José María Giménez arrancó en falso al RB Leipzig en la Liga de Campeones con su gol de cabeza en el minuto 90. Durante mucho tiempo, el club sajón de la Bundesliga creyó que podía llevarse un punto de su visita al Atlético de Madrid. Pero al final, el 2-1 fue también la primera derrota del Leipzig tras 16 partidos oficiales invicto. Benjamin Sesko adelantó pronto al RB en el Estadio Metropolitano (minuto 4). Antoine Griezmann marcó el más que merecido empate (minuto 28) antes de que Giménez desatara el delirio en el estadio.
Fuerzas unidas
La ya frenética afición del Atlético se volcó y apoyó aún más fuerte a su equipo. El defensa del RB Willi Orban, que volvía al once titular tras cumplir un partido de sanción en Liga, había declarado la víspera que el "ambiente caldeado" le espolearía a él y a sus compañeros. Sin embargo, esto sólo se aplicó a la fase inicial. Los primeros contraataques furiosos fueron desbaratados con dificultad por los defensas del Leipzig.

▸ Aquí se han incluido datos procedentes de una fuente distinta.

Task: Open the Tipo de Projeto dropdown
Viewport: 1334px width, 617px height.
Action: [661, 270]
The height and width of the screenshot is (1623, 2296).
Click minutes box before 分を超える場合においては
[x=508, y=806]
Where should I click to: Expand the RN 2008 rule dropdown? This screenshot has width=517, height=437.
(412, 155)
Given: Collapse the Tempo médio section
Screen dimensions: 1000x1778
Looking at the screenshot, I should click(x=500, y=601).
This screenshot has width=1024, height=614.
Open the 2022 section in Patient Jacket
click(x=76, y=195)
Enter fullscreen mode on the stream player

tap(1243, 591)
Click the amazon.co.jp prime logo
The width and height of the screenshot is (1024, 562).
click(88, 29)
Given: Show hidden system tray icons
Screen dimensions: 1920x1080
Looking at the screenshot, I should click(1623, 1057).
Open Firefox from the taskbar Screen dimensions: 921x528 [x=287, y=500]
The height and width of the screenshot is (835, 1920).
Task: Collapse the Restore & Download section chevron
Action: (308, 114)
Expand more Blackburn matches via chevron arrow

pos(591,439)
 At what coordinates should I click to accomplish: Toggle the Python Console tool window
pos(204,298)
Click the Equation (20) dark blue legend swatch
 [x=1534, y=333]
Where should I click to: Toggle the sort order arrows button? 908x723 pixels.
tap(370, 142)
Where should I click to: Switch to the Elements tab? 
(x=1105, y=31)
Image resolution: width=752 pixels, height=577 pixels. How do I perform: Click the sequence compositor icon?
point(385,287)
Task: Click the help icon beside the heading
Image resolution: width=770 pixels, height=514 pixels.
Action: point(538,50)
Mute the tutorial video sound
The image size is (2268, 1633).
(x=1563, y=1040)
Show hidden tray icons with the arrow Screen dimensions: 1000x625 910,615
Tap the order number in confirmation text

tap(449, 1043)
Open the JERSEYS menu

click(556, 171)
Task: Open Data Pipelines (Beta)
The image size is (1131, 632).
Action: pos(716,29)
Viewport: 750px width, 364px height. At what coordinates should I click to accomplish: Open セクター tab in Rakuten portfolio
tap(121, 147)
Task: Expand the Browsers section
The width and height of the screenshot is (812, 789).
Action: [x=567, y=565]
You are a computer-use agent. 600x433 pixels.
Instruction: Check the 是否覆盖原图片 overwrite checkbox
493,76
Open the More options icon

Orban y compañía tuvieron que emplearse a fondo para alejar el peligro, especialmente tras un error garrafal del guardameta Peter Gulacsi (16'). Sólo ocho minutos más tarde, Castello Lukeba evitó el gol con una entrada deslizante tras un error en la jugada preparatoria e, inmediatamente después, un cabezazo de Ángel Correa a la salida de un córner golpeó en el interior del poste. Gulacsi pudo pescarlo en la línea. El Leipzig apenas logró aliviar la presión. Por tanto, el empate de Griezmann era sólo cuestión de tiempo. Incluso después del gol, los locales tuvieron más el juego, pero fallaron demasiadas ocasiones.